Prototype pollution has bitten big: Think 2018’s lodash merge vuln affecting millions of npm packages, or 2022’s ForgeRock exploit chaining pollution to RCE. In defu’s case, severity hinges on input sources. Trusted configs? Low risk. Public APIs or file uploads? Critical.
Fix and Next Steps
The patch in 6.1.5 swaps Object.assign({}, defaults) for { ...defaults }. Simple, effective. No setter invocation, no proto swap. Verify by testing the exploit payload post-upgrade—it fails cleanly.
// Vulnerable (<=6.1.4)
Object.assign({}, defaults)
// Fixed (6.1.5+)
{ ...defaults }
Check your deps: npm ls defu or yarn’s why defu. Nuxt 3.8+ bundles fixed defu, but direct users or monorepos need manual updates. Run npm audit—it flags this as high (CVE pending). Broader mitigations:
- Sanitize inputs: Strip
__proto__,constructor,prototypekeys with a filter function before merging. - Use structured clones or JSON.parse/stringify to break prototypes.
- Audit merges: Tools like Snyk or Retire.js scan for known patterns.
- Runtime guards: Libraries like
proto-lockor Node’s--disable-proto=deleteflag (v20+).

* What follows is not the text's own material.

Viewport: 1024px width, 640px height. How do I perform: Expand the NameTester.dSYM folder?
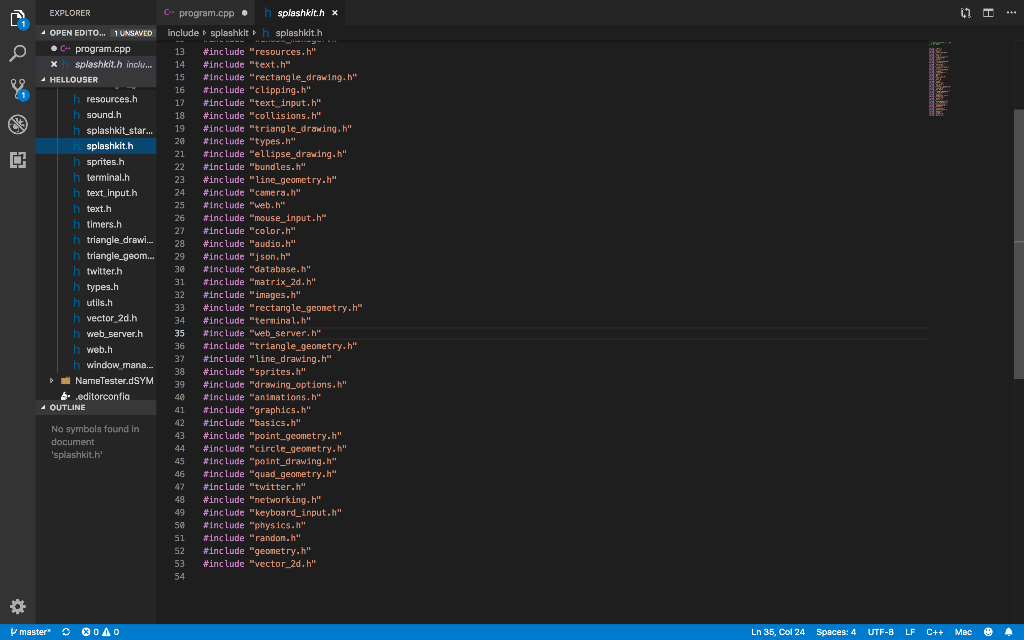point(51,380)
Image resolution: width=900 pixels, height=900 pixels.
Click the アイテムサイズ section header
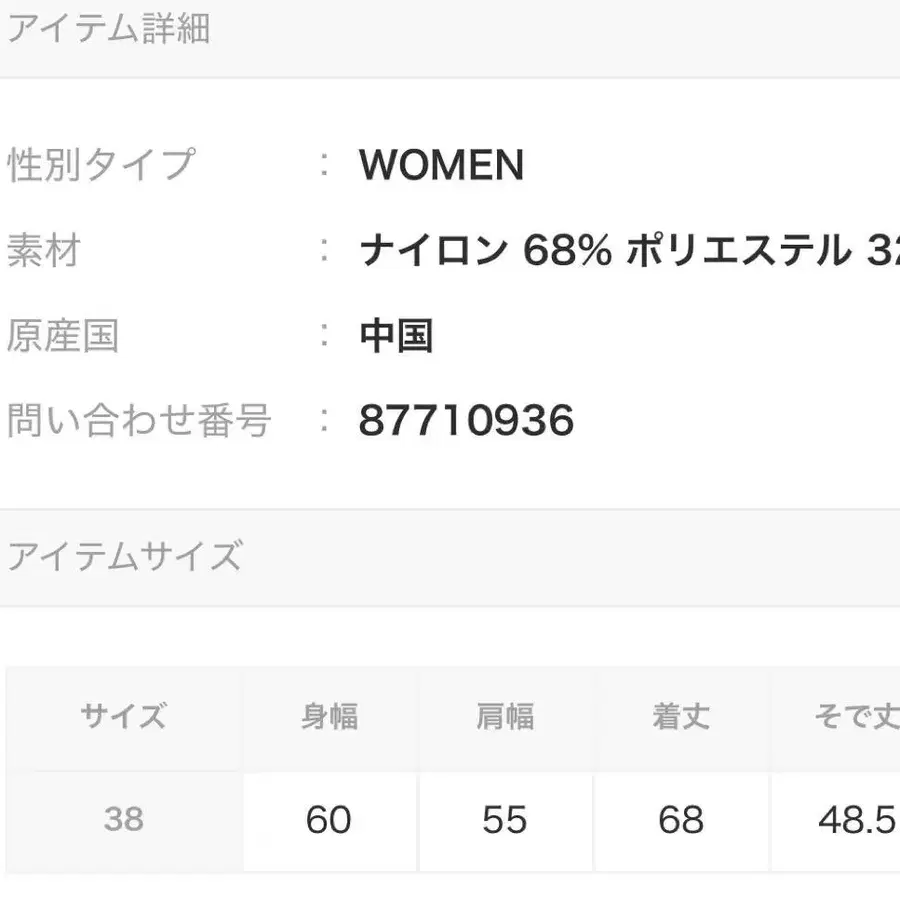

Why this matters: Defu powers configs in production apps handling millions of requests daily. A polluted prototype isn’t theoretical—it alters runtime behavior globally. In finance or security apps, this flips auth flags or injects false positives. The reporter, @BlackHatExploitation, deserves credit for spotting it quickly; maintainers fixed it in hours. But it underscores a persistent Node.js pitfall: merge utils remain a top attack surface. Always validate user data, even in “safe” libraries. Scan now, merge carefully.
Defu’s npm downloads hit 10M+ weekly, mostly indirect via Nuxt. If you’re in that stack, this hits home. No evidence of active exploits yet, but CVEs like this draw copycats. Prioritize the update—it’s low-effort insurance against a high-impact chain.